A few days before his show, Gurung offered T a first look at the new men’s collection. Final fittings for the Sunday show were in progress at the designer’s studio. The model Winnie Harlow slipped out, waving goodbye. A mood board filled with pictures of the Tharu people — an ethnic group indigenous to the southern foothills of the Himalayas — revealed colors, textures and prints that the designer has translated into his pieces with a sense of playfulness and authority; Gurung is Nepalese, and his origins serve as a huge source of inspiration. (He also proudly manufactures many of his pieces in Nepal.) Pinned to another board were 22 looks — not totally finalized — and they showed a range of appealing options: baggy trousers in a light, bright pink as well as a Big Bird yellow, embroidered pants and tops, as well as shorts and shirts in fuzzy floral prints and plaids that echoed the women’s wear line. Long strands of Nepalese beads were laid out on a table of accessories, ready to be styled on the male models. There were also ribbed-knit tank tops and long-sleeved shirts in bright shades of plum, red, yellow and green, as well as a range of zip-up jackets with hoods that looked a little Zoolander-esque in the best of ways — sporty, boyish and fun.

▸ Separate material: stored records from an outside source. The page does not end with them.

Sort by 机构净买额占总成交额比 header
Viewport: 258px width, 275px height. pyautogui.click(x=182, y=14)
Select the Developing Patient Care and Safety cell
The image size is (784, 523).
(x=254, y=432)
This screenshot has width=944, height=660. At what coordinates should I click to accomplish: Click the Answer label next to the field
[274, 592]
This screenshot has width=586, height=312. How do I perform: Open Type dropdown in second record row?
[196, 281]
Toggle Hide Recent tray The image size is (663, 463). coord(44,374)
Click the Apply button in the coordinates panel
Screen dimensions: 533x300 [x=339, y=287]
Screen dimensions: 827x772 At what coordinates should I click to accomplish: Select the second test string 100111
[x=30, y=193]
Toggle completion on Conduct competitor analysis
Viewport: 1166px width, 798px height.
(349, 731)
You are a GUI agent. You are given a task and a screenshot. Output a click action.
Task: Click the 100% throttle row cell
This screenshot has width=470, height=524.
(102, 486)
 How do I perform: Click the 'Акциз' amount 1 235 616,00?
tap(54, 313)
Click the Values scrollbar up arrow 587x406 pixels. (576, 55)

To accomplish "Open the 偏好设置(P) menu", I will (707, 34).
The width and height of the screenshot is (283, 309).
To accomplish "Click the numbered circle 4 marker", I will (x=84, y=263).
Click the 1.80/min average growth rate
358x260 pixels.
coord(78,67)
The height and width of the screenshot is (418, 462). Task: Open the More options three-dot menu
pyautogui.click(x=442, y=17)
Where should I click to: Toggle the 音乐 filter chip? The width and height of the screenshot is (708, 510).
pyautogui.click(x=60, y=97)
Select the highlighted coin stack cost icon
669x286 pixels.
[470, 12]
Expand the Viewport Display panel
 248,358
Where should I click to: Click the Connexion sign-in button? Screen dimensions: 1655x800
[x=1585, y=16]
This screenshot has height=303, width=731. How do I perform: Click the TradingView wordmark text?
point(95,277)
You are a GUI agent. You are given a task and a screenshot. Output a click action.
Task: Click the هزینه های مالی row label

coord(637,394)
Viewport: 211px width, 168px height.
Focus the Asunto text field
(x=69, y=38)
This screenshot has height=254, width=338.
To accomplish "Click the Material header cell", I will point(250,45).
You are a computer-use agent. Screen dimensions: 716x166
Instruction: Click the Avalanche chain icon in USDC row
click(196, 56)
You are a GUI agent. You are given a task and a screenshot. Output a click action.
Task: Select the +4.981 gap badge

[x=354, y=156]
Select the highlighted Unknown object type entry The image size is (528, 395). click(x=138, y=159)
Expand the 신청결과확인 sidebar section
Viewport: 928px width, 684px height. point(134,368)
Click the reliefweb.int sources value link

An image that the Row shared of their inspiration behind their new men’s wear line, which will launch straight to retail this October. CreditCourtesy of the Row
If what early reports about the Row’s men’s wear collection are true — early sightings from the brand’s showroom have revealed meticulous hand tailoring (single-breasted jackets cut without vents; slim, straight-legged trousers with a high waistline) and details such as real mother-of-pearl buttons — then it won’t just be men who will want to buy these clothes. Still, these men’s wear lines consider an alternative way of thinking about how to express masculinity. Savile Row looms large as an influence for nearly all designers, but perhaps the traditional suit — top-heavy and imbued with a sense of old-world power — need not be the only way to show off a man’s physique. And as with Jacquemus, there is the distinct sense that for male designers who have made women’s wear for years, it’s just a little bit more fun to design clothes for yourself — Jacquemus debuted a number of looks for the gadjo, the Romani word for what he described as a hunky Mediterranean guy. Gurung concurs: “And yes, I would absolutely wear each and every piece you’ll be seeing on the runway. A definite upside to this launch in particular!”